I. Introduction
In the conventional von Neumann architecture, a clear gap lies between data storage and processing: memories store data, while processors compute on data. Owing to Moore’s law, in the past few decades, the computing power of the integrated circuits has rapidly scaled as logic gates became faster and the number of processing cores increased steadily until we hit the “Memory Wall” [1]. The on-chip global interconnects’ latency and energy cannot keep up with the scaling of logic gates. Thus, the computation throughput and energy have become dominated by the memory bandwidth and data movement energy. As shown in Fig. 1(a), the bandwidth at the I/Os of all SRAM banks inside a big memory macro such as a 20-MB L3 cache, which is over a hundred TB per second [2], [3], and is comparable to the theoretical maximum computation bandwidth of the state-of-the-art systolic processing array [4]. Hence, the bottleneck is the local data network inside the memory macro and the global data bus on chip.
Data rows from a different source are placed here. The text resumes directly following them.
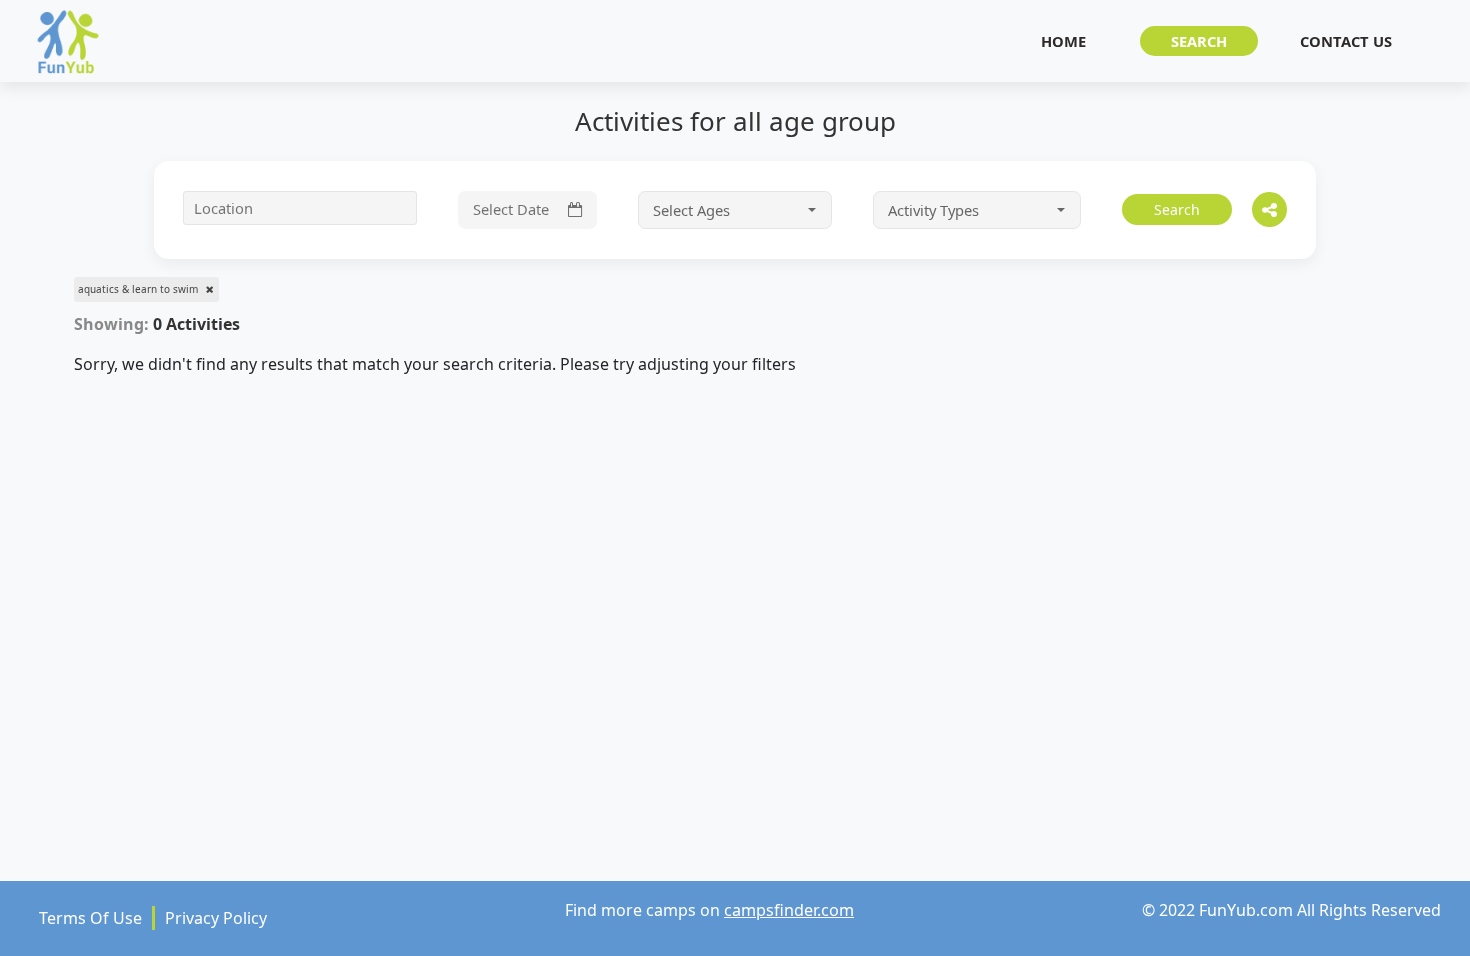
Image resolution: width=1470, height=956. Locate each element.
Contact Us (1346, 41)
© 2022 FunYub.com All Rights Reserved (1291, 910)
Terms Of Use (90, 918)
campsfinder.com (789, 910)
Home (1063, 41)
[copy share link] (1269, 209)
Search (1199, 41)
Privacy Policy (216, 918)
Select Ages (693, 210)
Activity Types (935, 210)
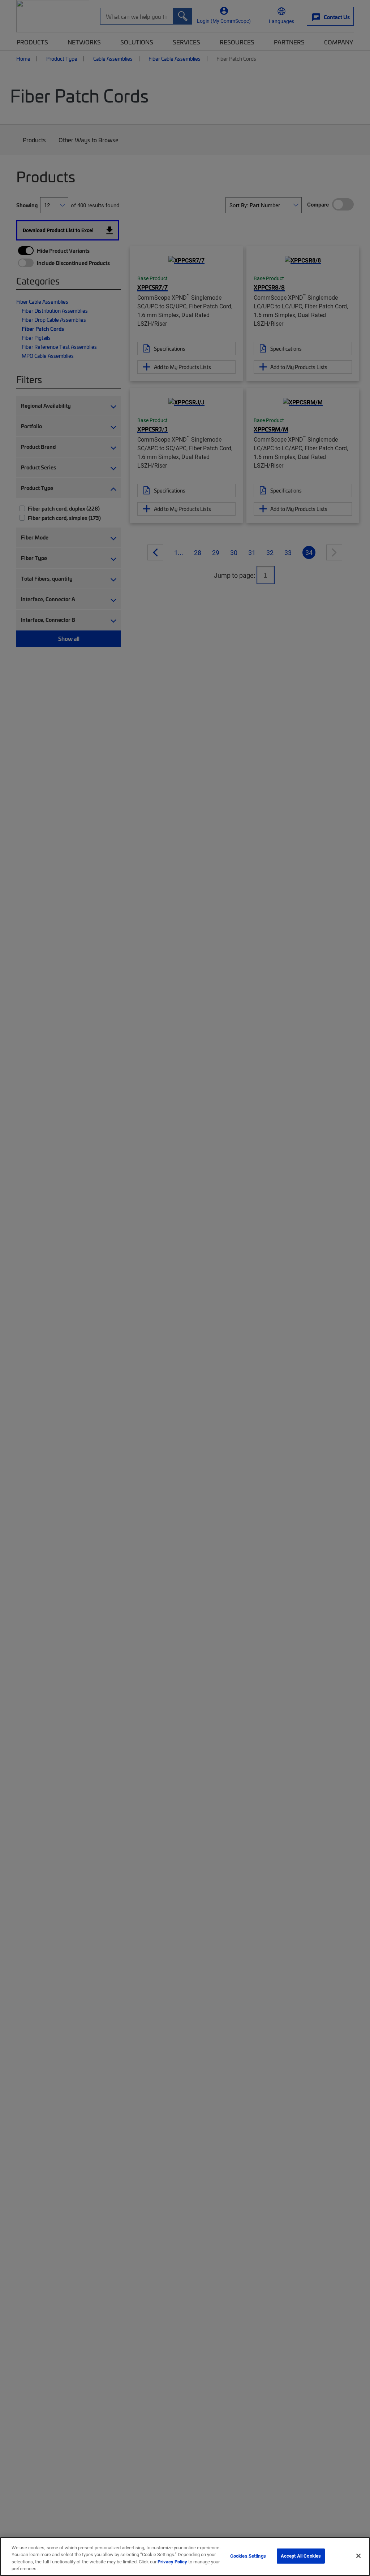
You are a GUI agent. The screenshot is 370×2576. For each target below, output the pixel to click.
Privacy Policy (172, 2561)
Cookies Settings (248, 2556)
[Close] (358, 2556)
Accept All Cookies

Furthermore, a large fraction of energy consumption today is spent on moving data back and forth between memory and compute units [5]. As shown in Fig. 1(b), it only takes sub-pico joules of energy to do a 32-bit addition while tens of pico joules are spent on retrieving data from far away memory banks.
Bottlenecks in the conventional von Neumann architecture. (a) Low on-chip network bandwidth. (b) High data movement energy.